De nombreux autres féminicides ont eu lieu malgré cette mesure. Un site financé par l’UE répertorie les affaires relatées par les médias turcs depuis 2018. De janvier 2025 à janvier 2026, 17 femmes sous protection ont été tuées, dans les dix villes turques les plus concernées par le sujet. « Il doit y en avoir plus », indique Gülden Damla, chargée d’alimenter la plateforme.
Ils viennent à la porte et partent libres
Les spécialistes pointent les lacunes dans ces mesures préventives. D’abord, les hommes craignent peu les conséquences. « Aucune sanction n’est appliquée à ceux qui violent les ordonnances de protection. Or, la loi pourtant le prévoit », déplore Canan Güllü, président de la Fédération des associations de femmes de Turquie.
Un homme venu au domicile de sa victime s’expose à une peine de prison de trois à dix jours.
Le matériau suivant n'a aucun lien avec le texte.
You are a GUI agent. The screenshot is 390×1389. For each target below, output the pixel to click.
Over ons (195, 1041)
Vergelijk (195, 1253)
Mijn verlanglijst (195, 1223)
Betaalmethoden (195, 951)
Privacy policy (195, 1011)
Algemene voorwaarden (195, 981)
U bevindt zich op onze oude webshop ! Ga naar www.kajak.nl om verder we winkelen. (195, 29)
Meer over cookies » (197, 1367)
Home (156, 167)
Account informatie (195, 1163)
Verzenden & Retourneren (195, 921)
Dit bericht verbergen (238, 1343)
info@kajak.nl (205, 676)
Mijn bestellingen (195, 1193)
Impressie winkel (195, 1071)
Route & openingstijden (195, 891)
Dans les faits, « la police intervient rapidement mais calme la situation et la résout de manière informelle, en conseillant à l’homme de ne pas aller contre l’ordonnance », rapporte Selime Büyükgöze, membre de Mor Çati, association féministe et seul refuge indépendant en Turquie pour les femmes victimes de violence.
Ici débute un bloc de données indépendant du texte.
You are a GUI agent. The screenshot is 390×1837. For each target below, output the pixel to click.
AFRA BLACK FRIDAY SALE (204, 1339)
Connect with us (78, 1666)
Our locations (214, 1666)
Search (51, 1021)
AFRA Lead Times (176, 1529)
Selime Büyükgöze connaît tous les obstacles à la procédure. « Vous ne pouvez pas trouver l’adresse du commissariat spécialisé en ligne, donc vous allez d’abord au poste de police, où on vous indique où se trouve l’unité spécialisée. » Des déplacements difficiles, effectués dans une situation d’urgence, par des femmes parfois sans véhicule, avec des enfants et peu de ressources.
Des requêtes laborieuses
Sur place, la victime n’est pas au bout de ses peines. « La façon dont les agents vous traitent est aberrante », déplore l’activiste, s’appuyant sur des témoignages. Une femme qui souhaite rester anonyme l’a expérimenté. Au poste de police spécialisé de sa ville, non desservi par les transports en commun, elle a témoigné en même temps qu’une victime de violences physiques dans un bureau adjacent, porte ouverte. Les agents échangeaient sur les cas, minimisant sa situation en la comparant à l’autre plaignante. Elle a ensuite eu l’impression de s’adresser « à ChatGPT », le policier, « sans empathie », ne cessait de réduire la portée de ses propos. « Une attitude souvent marquée par le sexisme », ajoute Nupel Dicle Oyur, avocate en droit des femmes.
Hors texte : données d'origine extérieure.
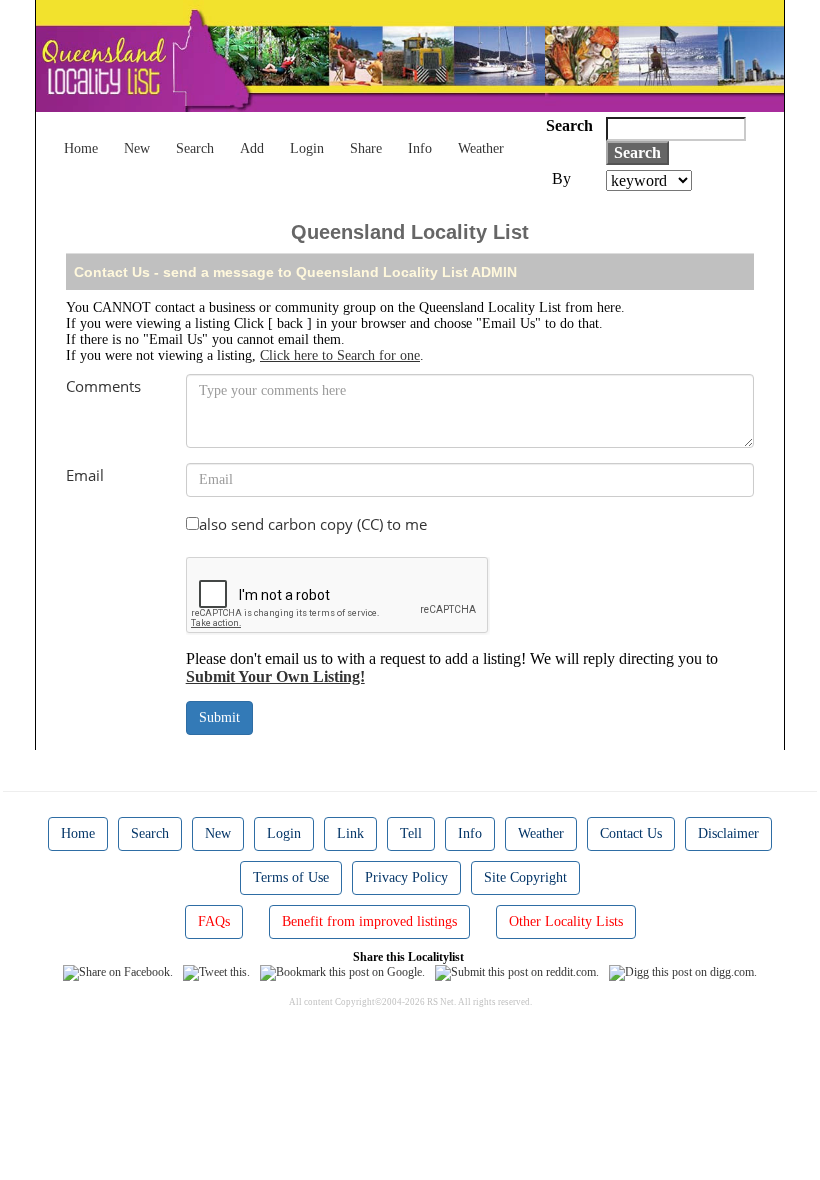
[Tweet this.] (216, 972)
En général, la protection est rapidement accordée. « Le fait de pouvoir obtenir l’éloignement de l’agresseur en seulement trois jours maximum est inestimable », salue l’avocate Betül Yüksel. La période s’étend d’un à six mois, en fonction des cas. Si l’ordonnance a été respectée, une nouvelle protection peut être refusée par le juge, qui estime que le danger n’est plus présent.
L’efficacité de ces mesures est difficile à évaluer, car l’État ne communique pas de chiffre. En février, une députée a demandé le nombre de féminicides commis sous ordonnance de protection, sans réponse de la ministre en charge du dossier. Gülden Damla tient donc l’une des seules bases de données, gérée avant elle par Elif Yilmazli pendant trois ans.
« J’ai commencé à prendre des antidépresseurs tellement j’étais déprimée alors j’ai décidé d’arrêter cette mission », témoigne cette dernière, marquée par ce travail tout en rappelant qu’il est « la clé ». « Les autorités ne veulent pas montrer les statistiques donc nous, on les met en avant. »
Mardi 3 mars, quelques jours avant une Journée internationale des droits des femmes sous haute surveillance, Fatma Nur Çelik a été retrouvée morte à Istanbul avec sa fille de 8 ans. Elle avait obtenu, elle aussi, une ordonnance de protection contre son ex-conjoint.